I would say this is indeed the greatest threat to the lives of Rwandans given that Kagame and his cronies use bullets to settle conflicts. He continues to demote those he is affraid of jailing like Kabarebe and Nyamwasa. Being the minister of defense is a demotion from the Army chief of staff in Rwanda. These people have fought war for most of the last 30 years and their first instict is to shoot. A shootout among the top RPF officers is very possible but could lead to serious bloodbath in Rwanda. Not only has Kagame sidelinde the older generals such as Kaka, etc...He has assassinated the Rutayisire's. The new breed in favor are the Gen. Fred Ibingira, Gen. Jack Nziza's who are well experienced in internal and international assassinations. If shootouts break out, not everyone will be on Kagame's side and not everyone will be against Kagame. It is very dangerous for the people of Rwanda.

Jason Stearns said...

I think you may have misunderstood my intent here. I do not endorse the RPF's curtailing of civil liberties.
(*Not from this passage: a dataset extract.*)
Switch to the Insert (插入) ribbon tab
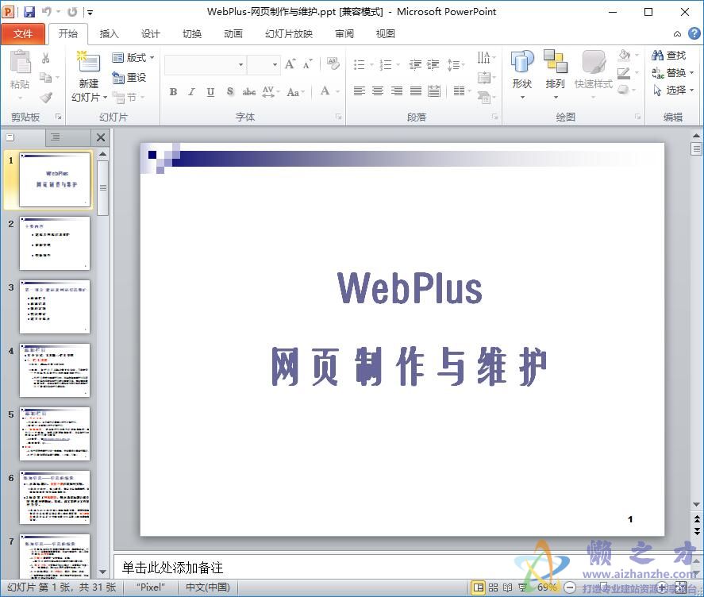704x597 pixels. point(109,33)
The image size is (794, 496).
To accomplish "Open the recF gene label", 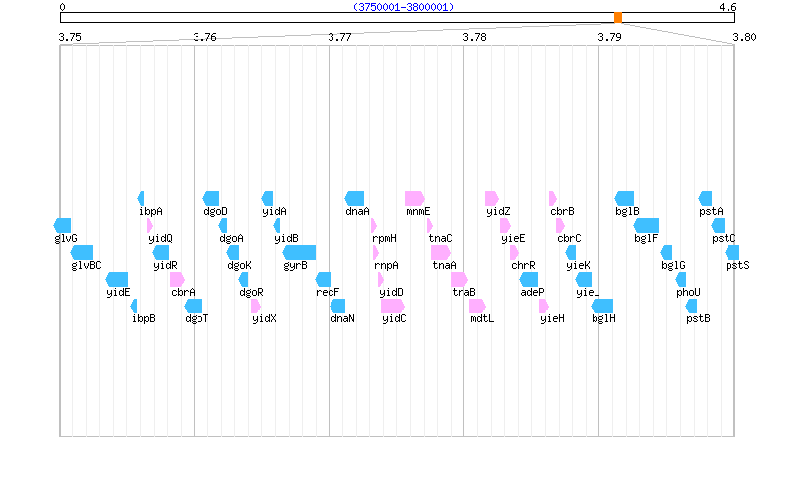I will 329,292.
I am not taking a normative position, I am pragmatically evaluating the consequence of the RPF's policies.

Whether the RPF is really popular among rural Hutus is difficult to figure out, as there are few objective polls, but you may well be right.

Champ said...

Jason, although the comment was not directed to me I will give you a clue. The RPF is as popular in Rwanda as it is in Congo. The fact that Kagame would not allow the opposition to run is because he knows from the results in 2003 that he actually lost in the real count. He also knows that he would lose an open, free and fair election.
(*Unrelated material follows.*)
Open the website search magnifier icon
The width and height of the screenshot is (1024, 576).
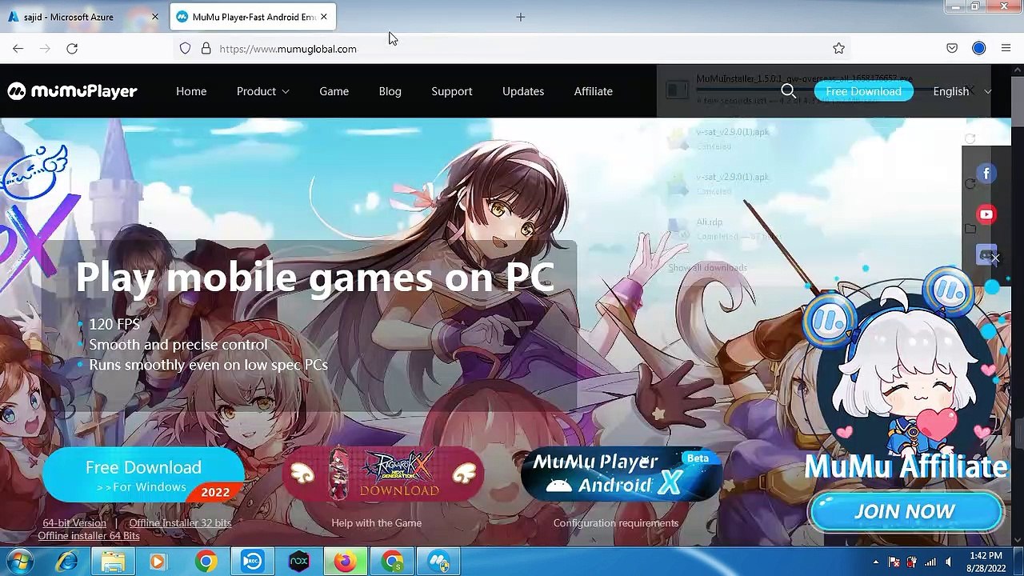pos(788,91)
However, I still think there is great danger to the civilians as the Junta is falling apart and they language of choice is guns and bullets.

Nkunda said...

Mr. Stearn,

Thanks for your response. I should make it clear that I consider you a powerful and influential voice--the very reason why I am hooked to your blog.Influential because what you say matters.

But I do understand that your post was pragmatic rather than "normative". Is it possible to integrate the two?

Thank you.

Nkunda said...


While the Tutsi elites (members of the RPF) might pose a great threat to Kagame at the moment; ultimately, the greatest threat to Kagame is democracy, free speech and human rights.

Champ said...


You are correct about the threat to Kagame. However, I was talking about the threat to Rwandans. The biggest threat to normal Rwandans is Kagame and his military men. They have massacred millions in the region and would not hesitate to do it again in Rwanda as a means to remain in power.

Elizabeth Allen said...

This is interesting. When I was in Kampala a few months ago, I had some discussions with a security analyst in the region who pinned much of the recent defections within RPF to disagreements over Nkunda, and RPF's recent policies in areas of Congo. Among the high-profile RPF defectors, the anger over Kagame's authoritarianism, and their political grievances more generally, are likely stemming from somewhere. But Nkunda and Congo will not be things that Rwandan dissidents will publicly discuss in interviews. (Nyamwasa is also related to the Tutsi monarchy, and there are known disagreements within the RPF about the fate of the Mwami.)